What nobody tells you about life as a bed and breakfast owner
Behind the scenes of hosting in Provence, where lived-in passion meets daily reality.
Behind the scenes of hosting in Provence, where lived-in passion meets daily reality.
People picture the life of a bed and breakfast owner the way they picture country living. Soft golden light, good things within reach, your own pace. Sometimes that is true. Before that, there are sheets changed at 11 pm, bookings landing for three days from now, a toilet making a strange noise on a Saturday morning, and a guest asking at the last minute whether a cot is available.
The part nobody shows
Running a guesthouse means being all at once an owner, a decorator, a cook, a concierge, a handyman, and sometimes a confidant. Not because guests are difficult. Most are pleasant, curious, grateful. It is because everything rests on you. No night receptionist. No maintenance team. No HR. Just you, your house, and the conviction that it is worth it.
What the trade teaches you about yourself
Welcoming strangers into your home forces you to look at the space through their eyes. That staircase you have climbed without a thought for ten years, is it safe? That garden you have stopped really tending since the children left, what does it say about you? You become attentive again to what you had ended up not seeing. And in that effort of looking, sometimes you rediscover the place where you live.

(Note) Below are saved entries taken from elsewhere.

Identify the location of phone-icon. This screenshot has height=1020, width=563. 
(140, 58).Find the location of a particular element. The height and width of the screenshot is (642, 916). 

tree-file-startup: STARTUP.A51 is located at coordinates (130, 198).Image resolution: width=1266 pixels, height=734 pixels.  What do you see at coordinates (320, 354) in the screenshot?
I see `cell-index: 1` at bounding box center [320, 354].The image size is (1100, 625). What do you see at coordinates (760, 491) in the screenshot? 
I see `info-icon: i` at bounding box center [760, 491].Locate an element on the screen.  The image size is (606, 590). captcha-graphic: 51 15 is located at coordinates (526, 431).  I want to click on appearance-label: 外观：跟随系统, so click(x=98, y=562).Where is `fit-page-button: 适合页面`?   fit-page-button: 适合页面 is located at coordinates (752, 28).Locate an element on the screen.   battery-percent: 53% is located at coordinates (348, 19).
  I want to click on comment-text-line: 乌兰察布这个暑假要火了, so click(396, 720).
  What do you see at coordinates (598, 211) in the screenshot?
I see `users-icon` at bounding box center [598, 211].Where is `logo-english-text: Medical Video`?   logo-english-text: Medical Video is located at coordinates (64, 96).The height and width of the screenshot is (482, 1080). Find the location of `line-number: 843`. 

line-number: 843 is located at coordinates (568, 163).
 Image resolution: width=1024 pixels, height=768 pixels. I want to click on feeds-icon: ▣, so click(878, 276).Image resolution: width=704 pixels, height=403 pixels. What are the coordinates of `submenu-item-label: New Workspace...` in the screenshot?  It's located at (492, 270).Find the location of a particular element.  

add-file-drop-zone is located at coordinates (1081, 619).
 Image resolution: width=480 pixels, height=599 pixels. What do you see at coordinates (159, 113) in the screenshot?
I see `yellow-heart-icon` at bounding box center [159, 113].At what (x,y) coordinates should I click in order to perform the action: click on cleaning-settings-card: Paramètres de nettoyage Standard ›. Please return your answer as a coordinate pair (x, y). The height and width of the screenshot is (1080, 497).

What makes up for all of it
What makes this trade strange and precious is that it is direct. A guest's satisfaction or dissatisfaction reads instantly: in the way they settle in, talk about last night's dinner, look out at the garden when they wake. No filter, no survey sent three weeks later. That immediacy is exhausting and, when it turns positive, deeply rewarding.
This is not a service trade. It is a trade of presence.